Quelqu’un me demandait à quoi servent ces signes distinctifs, je lui ai répondu que je l’ignorais, qu’elles poussaient ainsi sur l’arbre. Une variété conçue pour les supermarchés, issue d’une manipulation OGM. Ah, bon ? Me répondit-il, très étonné. On ne fabrique pas que des pommes trafiquées mais des esprits très légers aussi…
Pommes et poires du jardin sans étiquette.
Je me suis donc emparé de celle qui se trouvait à portée de ma main. Une étiquette du plus bel effet, une peau luisante, et surprise, une âme en piteux état. Une chair farineuse à souhait et un goût de rien, d’une neutralité hydrique, indiquaient qu’elle avait séjourné trop longtemps dans le cageot. Sa médaille était celle d’un ancien combattant. Toute la corbeille était habitée de vielles pommes qui ne revenaient point de guerre mais qui avaient longtemps vieilli bien au frais, sans doute enrobées d’un conservateur pour retarder la maturation. Au sortir de la chambre froide le vieillissement galopant s’est accéléré à toutes pompes. Bien costumées, d’apparence jeune à l’extérieur mais vidées de tout leur jus, à se demander où il avait bien pu fuguer. Quelle avancée rétrograde ! Je ne vais pas faire un discours sur la consommation, on n’en sortirait pas.

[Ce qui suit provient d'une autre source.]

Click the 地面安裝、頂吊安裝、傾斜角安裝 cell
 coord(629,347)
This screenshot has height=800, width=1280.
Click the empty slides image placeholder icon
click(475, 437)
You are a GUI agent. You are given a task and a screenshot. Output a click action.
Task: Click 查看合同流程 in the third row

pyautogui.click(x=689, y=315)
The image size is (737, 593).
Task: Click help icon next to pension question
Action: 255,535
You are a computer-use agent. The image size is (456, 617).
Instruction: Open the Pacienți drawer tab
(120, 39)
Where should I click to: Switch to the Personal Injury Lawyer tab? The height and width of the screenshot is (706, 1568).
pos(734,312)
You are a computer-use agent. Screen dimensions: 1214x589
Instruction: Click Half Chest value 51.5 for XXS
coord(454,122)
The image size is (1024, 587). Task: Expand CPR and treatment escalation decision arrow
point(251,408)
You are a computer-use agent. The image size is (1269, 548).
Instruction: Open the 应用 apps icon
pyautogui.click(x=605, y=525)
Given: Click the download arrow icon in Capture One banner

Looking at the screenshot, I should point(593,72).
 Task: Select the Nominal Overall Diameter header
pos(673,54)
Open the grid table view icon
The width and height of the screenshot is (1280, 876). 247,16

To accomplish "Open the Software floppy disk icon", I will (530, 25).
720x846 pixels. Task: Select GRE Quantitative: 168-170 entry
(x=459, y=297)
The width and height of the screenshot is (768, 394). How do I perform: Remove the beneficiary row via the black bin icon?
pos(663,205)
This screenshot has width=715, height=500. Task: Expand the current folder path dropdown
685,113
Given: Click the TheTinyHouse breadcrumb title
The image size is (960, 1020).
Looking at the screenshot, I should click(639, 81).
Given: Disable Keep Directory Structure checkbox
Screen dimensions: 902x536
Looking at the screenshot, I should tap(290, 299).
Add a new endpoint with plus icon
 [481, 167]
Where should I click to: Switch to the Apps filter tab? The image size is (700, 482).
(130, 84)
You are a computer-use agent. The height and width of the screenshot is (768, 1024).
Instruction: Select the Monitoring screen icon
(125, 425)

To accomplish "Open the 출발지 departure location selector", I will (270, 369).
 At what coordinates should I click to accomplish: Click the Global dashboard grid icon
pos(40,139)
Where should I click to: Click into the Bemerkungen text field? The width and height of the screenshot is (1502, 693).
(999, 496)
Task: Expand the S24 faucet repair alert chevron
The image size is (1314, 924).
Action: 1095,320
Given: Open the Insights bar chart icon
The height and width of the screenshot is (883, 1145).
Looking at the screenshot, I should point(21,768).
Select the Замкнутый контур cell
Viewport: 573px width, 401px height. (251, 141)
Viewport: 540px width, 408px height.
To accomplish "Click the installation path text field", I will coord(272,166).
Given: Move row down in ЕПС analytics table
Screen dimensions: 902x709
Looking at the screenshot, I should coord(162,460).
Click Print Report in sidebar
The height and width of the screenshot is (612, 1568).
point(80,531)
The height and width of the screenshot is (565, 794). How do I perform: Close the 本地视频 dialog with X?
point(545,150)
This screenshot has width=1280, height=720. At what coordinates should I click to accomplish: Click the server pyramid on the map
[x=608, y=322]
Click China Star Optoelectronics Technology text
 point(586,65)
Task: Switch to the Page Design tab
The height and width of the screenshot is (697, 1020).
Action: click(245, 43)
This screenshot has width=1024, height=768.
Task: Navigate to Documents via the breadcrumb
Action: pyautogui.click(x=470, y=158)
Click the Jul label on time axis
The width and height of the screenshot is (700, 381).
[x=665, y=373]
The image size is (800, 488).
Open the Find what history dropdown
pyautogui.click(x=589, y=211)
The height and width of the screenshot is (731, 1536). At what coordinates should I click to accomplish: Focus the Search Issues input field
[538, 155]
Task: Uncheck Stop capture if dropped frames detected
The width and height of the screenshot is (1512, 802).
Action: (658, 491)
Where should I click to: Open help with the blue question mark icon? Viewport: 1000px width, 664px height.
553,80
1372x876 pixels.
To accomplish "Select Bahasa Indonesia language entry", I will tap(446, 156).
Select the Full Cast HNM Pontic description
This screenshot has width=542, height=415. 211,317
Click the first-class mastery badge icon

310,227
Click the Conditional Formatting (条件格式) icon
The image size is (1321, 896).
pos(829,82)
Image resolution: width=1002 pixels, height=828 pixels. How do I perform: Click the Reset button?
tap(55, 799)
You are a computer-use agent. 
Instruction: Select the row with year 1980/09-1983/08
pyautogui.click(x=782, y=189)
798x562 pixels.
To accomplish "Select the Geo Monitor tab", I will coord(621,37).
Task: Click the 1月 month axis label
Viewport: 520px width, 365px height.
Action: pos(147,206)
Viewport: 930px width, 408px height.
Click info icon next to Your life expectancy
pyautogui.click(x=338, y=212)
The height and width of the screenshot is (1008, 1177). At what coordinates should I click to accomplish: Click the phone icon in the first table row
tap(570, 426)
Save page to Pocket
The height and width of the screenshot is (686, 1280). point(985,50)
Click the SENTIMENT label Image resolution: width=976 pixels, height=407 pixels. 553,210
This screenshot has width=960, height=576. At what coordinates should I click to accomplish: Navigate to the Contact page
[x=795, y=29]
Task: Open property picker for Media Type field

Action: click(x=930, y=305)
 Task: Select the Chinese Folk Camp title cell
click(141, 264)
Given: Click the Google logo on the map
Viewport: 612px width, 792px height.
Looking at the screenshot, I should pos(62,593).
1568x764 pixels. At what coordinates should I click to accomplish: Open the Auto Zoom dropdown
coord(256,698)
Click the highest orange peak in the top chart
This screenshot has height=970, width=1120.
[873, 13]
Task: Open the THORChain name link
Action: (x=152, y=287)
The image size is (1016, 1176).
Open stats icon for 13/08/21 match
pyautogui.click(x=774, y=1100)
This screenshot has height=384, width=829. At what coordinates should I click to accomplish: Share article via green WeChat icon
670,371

Cela m’a renvoyé quarante-huit ans en arrière. J’étais juste marié et fêtais les quelques sous qui me restaient avec ma fraîche épouse dans les rues de Paris. Ce jour-là, nous étions déjà dans un supermarché du Boulevard du Monparnasse, Ino, je m’en souviens parfaitement. En sortant du magasin, j’ai lorgné sur une corbeille en osier volumineuse, remplie d’avocats. Je n’avais jamais vu un avocat de ma vie et j’ai voulu épater ma moitié en lui promettant de lui faire goûter ce produit. Je cuisinais déjà. Je sortais de mon quartier de la Navaggia, tout neuf, timide, innocent, le candide parfait encore imprégné de l’esprit rustique et paysan. En regardant de près, j’eus le réflexe « fica sfundata ». Il y avait un figuier près de ma maison et mon oncle Rigobert qui venait en vacances vers la fin août me faisait des leçons de choses. Il me racontait son enfance et, sous le figuier, cherchait les fruits qui s’étaient écrasés sur des vielles boîtes de conserves souvent rouillées. Ceux mûrs à point étaient effondrés (sfundati) laissant apparaître l’intérieur rosé. Il me disait :
– Tu vois, ce sont les meilleures figues. (Il en prenait une et l’enfournait dans sa bouche en fermant les yeux. Je lisais tout son plaisir sur son visage et cela me laissait rêveur en pensant que cet homme revenait de Paname.)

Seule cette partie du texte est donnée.